* Assignment *
Where the line with "You are a computer-use agent. 303x321 pixels." appears below, start writing out lines exactly, and finish with the line with "Select Create a", which is included; write out nothing else.

* Available records *
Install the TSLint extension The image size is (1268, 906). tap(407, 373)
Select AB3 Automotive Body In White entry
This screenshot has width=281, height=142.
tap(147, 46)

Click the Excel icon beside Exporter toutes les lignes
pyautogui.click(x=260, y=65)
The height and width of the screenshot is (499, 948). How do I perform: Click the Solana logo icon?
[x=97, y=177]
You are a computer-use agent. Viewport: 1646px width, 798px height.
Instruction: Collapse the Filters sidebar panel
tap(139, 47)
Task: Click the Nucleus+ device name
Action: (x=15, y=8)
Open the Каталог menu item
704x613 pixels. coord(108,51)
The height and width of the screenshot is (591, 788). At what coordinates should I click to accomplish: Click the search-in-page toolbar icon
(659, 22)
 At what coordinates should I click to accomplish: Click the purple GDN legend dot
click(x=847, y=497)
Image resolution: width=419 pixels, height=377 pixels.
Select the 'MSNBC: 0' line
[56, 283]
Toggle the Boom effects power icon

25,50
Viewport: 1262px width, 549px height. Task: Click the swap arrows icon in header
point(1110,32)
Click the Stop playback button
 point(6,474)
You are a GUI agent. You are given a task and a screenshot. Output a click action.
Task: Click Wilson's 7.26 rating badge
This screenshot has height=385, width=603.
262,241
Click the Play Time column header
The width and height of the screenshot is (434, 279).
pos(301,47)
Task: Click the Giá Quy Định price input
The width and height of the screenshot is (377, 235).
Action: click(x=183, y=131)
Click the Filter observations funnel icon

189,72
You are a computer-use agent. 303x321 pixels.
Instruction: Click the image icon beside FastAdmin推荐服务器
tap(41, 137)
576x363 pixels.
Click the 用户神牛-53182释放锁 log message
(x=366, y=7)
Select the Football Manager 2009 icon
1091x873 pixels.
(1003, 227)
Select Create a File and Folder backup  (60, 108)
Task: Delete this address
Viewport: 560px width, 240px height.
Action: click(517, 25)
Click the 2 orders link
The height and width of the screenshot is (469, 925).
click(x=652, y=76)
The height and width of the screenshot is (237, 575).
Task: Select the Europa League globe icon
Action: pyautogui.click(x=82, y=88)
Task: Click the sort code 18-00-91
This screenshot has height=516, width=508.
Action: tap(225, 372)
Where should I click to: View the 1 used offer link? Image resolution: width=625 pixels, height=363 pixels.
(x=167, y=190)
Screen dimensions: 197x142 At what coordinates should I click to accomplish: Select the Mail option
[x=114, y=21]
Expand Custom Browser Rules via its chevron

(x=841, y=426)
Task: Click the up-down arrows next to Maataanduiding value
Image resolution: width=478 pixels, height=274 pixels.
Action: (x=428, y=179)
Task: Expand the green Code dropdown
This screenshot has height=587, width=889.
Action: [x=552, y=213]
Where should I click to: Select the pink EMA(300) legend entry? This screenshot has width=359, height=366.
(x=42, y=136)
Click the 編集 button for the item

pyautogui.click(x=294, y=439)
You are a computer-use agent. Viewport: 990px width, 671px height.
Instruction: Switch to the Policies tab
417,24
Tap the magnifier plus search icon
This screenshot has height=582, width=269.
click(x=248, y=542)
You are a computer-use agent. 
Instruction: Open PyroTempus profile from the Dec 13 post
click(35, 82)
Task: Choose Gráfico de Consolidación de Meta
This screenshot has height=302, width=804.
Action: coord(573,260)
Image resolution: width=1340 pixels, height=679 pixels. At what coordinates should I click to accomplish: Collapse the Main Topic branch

* Your response *
You are a computer-use agent. 303x321 pixels.
Instruction: Click the image icon beside FastAdmin推荐服务器
tap(41, 137)
576x363 pixels.
Click the 用户神牛-53182释放锁 log message
(x=366, y=7)
Select the Football Manager 2009 icon
1091x873 pixels.
(1003, 227)
Select Create a File and Folder backup  (60, 108)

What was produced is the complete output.